Intonational effects on the lexical specification of stress in Persian

When

3 to 4:30 p.m., April 26, 2024
Abstract:
In Persian — as in Turkish, Kurdish varieties, and several other areally related languages — even though word-final stress is the norm, there are notable sets of exceptions that have been puzzling to linguists. I focus on Persian, where almost all of these exceptional words are stress-initial. Crucially, the class of stress-initial words cannot be demarcated based on a single criterion related to phonological form or lexical category. Instead, I argue that the effect is lexical, but has a systematic explanation rooted in diachrony. The stress patterns specified in the lexicon for the lexical items are influenced by the larger phonological environments they frequently appear in. More specifically, the lexicon is shaped in a way that helps avoid the occurrence of tonal crowding at the right edge of Intonational Phrases (IPs).

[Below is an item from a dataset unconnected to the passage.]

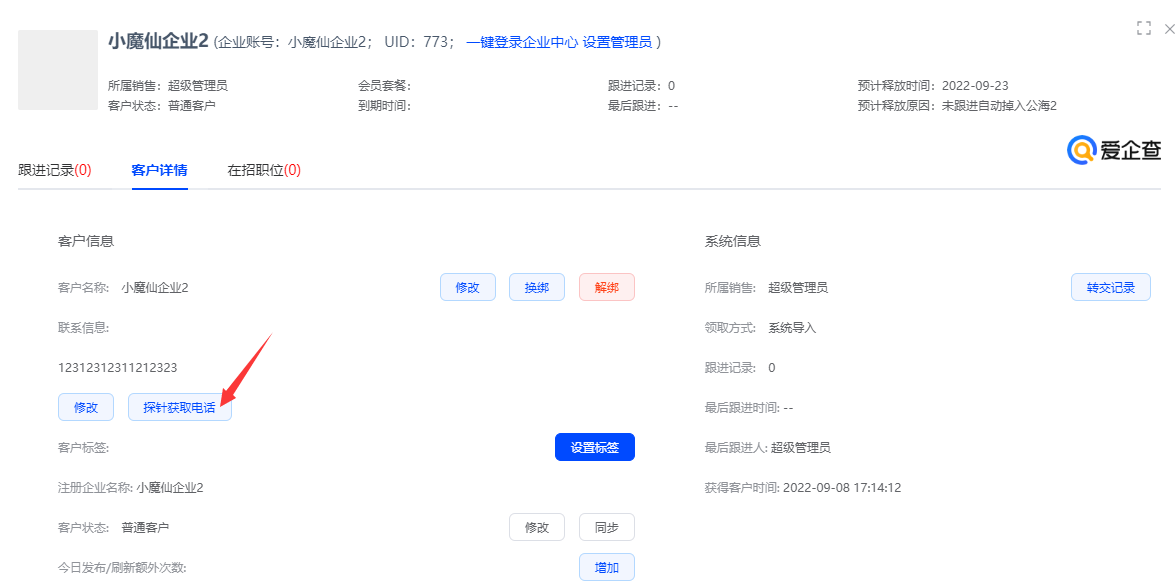The height and width of the screenshot is (582, 1175).
Task: Click 增加 for 今日发布/刷新额外次数
Action: click(606, 567)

Avoiding tonal crowding (the situation where two tonal targets are realized too close to each other) or phonetically repairing it is widespread across languages. Inspired by previous work on Chickasaw and English, I argue that a stress on the right edge of an IP in Persian is suboptimal because it places the high tone of the stressed syllable and the low tone associated with the end of the IP on the same tone-bearing unit. This makes stress-final words at the end of IPs undesirable. I then argue that the word classes that seem to avoid final stress are indeed those that typically appear at the end of IPs. The five major environments with stress-initiality, which I examine one by one, are prefixed verbs, interjections, vocatives, a group of DP modifiers, and words denoting mathematical operators.